Data for processing:

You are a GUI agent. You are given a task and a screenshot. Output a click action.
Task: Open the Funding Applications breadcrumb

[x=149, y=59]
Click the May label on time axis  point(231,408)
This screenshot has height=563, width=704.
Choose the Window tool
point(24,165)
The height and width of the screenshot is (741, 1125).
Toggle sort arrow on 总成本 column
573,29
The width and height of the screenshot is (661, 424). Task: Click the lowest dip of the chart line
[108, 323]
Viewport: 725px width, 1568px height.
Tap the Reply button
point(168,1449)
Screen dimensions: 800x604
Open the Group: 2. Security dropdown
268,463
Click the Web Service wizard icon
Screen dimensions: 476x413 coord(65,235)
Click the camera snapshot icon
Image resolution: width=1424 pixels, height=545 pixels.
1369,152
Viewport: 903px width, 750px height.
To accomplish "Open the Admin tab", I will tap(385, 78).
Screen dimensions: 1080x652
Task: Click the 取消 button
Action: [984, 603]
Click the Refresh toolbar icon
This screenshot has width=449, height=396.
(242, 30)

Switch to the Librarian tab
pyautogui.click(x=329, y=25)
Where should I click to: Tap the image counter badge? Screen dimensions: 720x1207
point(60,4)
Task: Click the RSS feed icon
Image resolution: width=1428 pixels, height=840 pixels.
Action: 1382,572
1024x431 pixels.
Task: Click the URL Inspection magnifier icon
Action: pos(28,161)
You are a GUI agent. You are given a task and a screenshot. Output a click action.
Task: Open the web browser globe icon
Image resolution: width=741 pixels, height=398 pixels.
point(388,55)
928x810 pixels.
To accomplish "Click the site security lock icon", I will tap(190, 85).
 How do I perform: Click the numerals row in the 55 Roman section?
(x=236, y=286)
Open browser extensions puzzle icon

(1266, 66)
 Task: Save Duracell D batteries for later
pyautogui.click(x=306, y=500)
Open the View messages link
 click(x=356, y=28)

Exercise brief: Rewrite all the records above with every "screenshot" replaced by "screen capture", keeping everything else the same.

Answer to the problem:
You are a GUI agent. You are given a task and a screen capture. Output a click action.
Task: Open the Funding Applications breadcrumb

[x=149, y=59]
Click the May label on time axis  point(231,408)
This screen capture has height=563, width=704.
Choose the Window tool
point(24,165)
The height and width of the screen capture is (741, 1125).
Toggle sort arrow on 总成本 column
573,29
The width and height of the screen capture is (661, 424). Task: Click the lowest dip of the chart line
[108, 323]
Viewport: 725px width, 1568px height.
Tap the Reply button
point(168,1449)
Screen dimensions: 800x604
Open the Group: 2. Security dropdown
268,463
Click the Web Service wizard icon
Screen dimensions: 476x413 coord(65,235)
Click the camera snapshot icon
Image resolution: width=1424 pixels, height=545 pixels.
1369,152
Viewport: 903px width, 750px height.
To accomplish "Open the Admin tab", I will tap(385, 78).
Screen dimensions: 1080x652
Task: Click the 取消 button
Action: [984, 603]
Click the Refresh toolbar icon
This screen capture has width=449, height=396.
(242, 30)

Switch to the Librarian tab
pyautogui.click(x=329, y=25)
Where should I click to: Tap the image counter badge? Screen dimensions: 720x1207
point(60,4)
Task: Click the RSS feed icon
Image resolution: width=1428 pixels, height=840 pixels.
Action: 1382,572
1024x431 pixels.
Task: Click the URL Inspection magnifier icon
Action: pos(28,161)
You are a GUI agent. You are given a task and a screen capture. Output a click action.
Task: Open the web browser globe icon
Image resolution: width=741 pixels, height=398 pixels.
point(388,55)
928x810 pixels.
To accomplish "Click the site security lock icon", I will tap(190, 85).
 How do I perform: Click the numerals row in the 55 Roman section?
(x=236, y=286)
Open browser extensions puzzle icon

(1266, 66)
 Task: Save Duracell D batteries for later
pyautogui.click(x=306, y=500)
Open the View messages link
 click(x=356, y=28)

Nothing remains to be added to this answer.